As shown in the sequence diagram, the example workflow may begin with the client 610 requesting (650) a token and a rate from the server 620. The server 620 may be an authorization server and the token may be an access credential (e.g., a data fragment as described above). The rate requested may be a rate at which (if approved) an API can be called from the resource provider 630 by the client 610. The request from the client 610 to the server 620 may also include a unit of time for a denominator (e.g., one minute) of the rate (which may be applied to API calls requested by the client 610 and which may be referred to as the rate period). For example, the client 610 may request to make “10,000” API calls per minute from the resource provider 630. The request from the client 610 to the server 620 may also include a requested scope for which the rate will be applied to API calls requested by the client 610. For example, the client 610 may request a user-level scope, an application-level scope, and/or a token-level scope for which the rate will be applied. The user-level scope for the rate may allow the client 610 to make, for example, “10,000” API calls per minute from the resource provider 630 for each user of an application for which the client 610 has requested the rate. The application-level scope for the rate may allow the client 610 to make, for example, “10,000” API calls per minute from the resource provider 630 for the entire application (e.g., across all users) for which the client 610 has requested the rate (instead of “10,000” API calls per minute for each user of the application). The token-level scope for the rate may allow the client 610 to make, for example, “10,000” API calls from the resource provider 630 with a token issued to the client 610 (e.g., until the token expires).
Further, the server 620 may accept and configure (652) the rate requested from the client 610 with the resource provider 630. The server 620 may perform operations or cause operations to be performed with the resource provider 630 (which may include one or more servers that provide the resources that will be requested by the client 610 via API calls) to enable the resource provider 630 to handle API calls at the rate, period, and/or scope requested by the client 610. For example, the server 620 may be a token server or may include a token service which may call a configuration API on the resource provider 630 or on an API Gateway that may protect the resource provider 630. In some embodiments, the token service may issue a configuration event which may be subscribed to by the resource provider 630 or the API Gateway.
The server 620 may alternatively deny the rate, period, and/or scope requested by the client 610. For example, the server 620 may deny the requested rate of “10,000” API calls per minute (e.g., with user-level or app-level scope) by the client 610 and may send a message to the client 610 to change the rate requested to “5,000” API calls per minute, or to make another request with a different or lower rate.

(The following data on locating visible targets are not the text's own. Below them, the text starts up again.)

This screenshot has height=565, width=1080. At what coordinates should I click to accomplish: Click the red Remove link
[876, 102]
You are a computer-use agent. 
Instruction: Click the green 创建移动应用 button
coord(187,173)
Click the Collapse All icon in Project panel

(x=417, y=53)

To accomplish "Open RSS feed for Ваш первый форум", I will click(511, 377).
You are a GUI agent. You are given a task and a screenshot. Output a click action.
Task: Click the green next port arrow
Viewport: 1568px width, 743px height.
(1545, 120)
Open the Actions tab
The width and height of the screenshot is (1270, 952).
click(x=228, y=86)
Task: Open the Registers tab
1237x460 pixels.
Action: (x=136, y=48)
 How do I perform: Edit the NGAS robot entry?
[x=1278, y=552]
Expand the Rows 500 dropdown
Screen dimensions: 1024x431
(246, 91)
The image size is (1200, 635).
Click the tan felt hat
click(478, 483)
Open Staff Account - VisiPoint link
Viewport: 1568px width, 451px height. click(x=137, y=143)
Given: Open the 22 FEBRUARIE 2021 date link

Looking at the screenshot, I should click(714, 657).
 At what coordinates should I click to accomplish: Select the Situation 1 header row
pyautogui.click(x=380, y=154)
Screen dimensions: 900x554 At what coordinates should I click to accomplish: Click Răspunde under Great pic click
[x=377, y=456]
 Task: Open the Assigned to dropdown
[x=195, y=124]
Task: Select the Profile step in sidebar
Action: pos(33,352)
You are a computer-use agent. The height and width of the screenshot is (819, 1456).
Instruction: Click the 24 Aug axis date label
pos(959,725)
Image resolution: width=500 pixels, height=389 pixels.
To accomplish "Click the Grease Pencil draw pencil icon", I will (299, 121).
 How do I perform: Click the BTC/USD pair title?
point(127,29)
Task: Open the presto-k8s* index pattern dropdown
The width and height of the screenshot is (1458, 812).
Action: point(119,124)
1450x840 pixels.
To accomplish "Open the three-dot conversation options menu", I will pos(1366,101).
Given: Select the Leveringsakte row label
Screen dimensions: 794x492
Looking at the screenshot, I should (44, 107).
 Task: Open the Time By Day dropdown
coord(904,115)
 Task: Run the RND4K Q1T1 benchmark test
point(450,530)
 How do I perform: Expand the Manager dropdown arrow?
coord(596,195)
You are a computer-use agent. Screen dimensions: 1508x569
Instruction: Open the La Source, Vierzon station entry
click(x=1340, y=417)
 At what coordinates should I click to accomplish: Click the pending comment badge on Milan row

The client 610 may accept the rate of “5,000” API calls per minute or may request a different rate (e.g., “7,500” API calls per minute), which the server 620 may either accept or deny. In this way, the client 610 and the server 620 may dynamically negotiate the rate at which API calls may be made by the client 610 to the resource provider 630 through an automated process.
Once the rate has been accepted and the resource provider 630 has been configured to handle API calls from client 610 at the requested rate, the server 620 may issue (654) a token to the client 610. The token may include information sufficient to indicate to the resource provider 630 that the client 610 is authorized to make API calls to the resource provider 630 at the accepted rate. The client 610 may use the token to request (656) a resource (e.g., via an API call) from the resource provider 630. The resource provider may process the request (e.g., via an API server) and provide (658) the resource if the request is within the approved rate. The client 610 may use the token to again request the resource (660) (e.g., via an API call) from the resource provider 630. The resource provider may process the request (e.g., via the API server) and deny (662) the resource if the request has exceeded the approved rate.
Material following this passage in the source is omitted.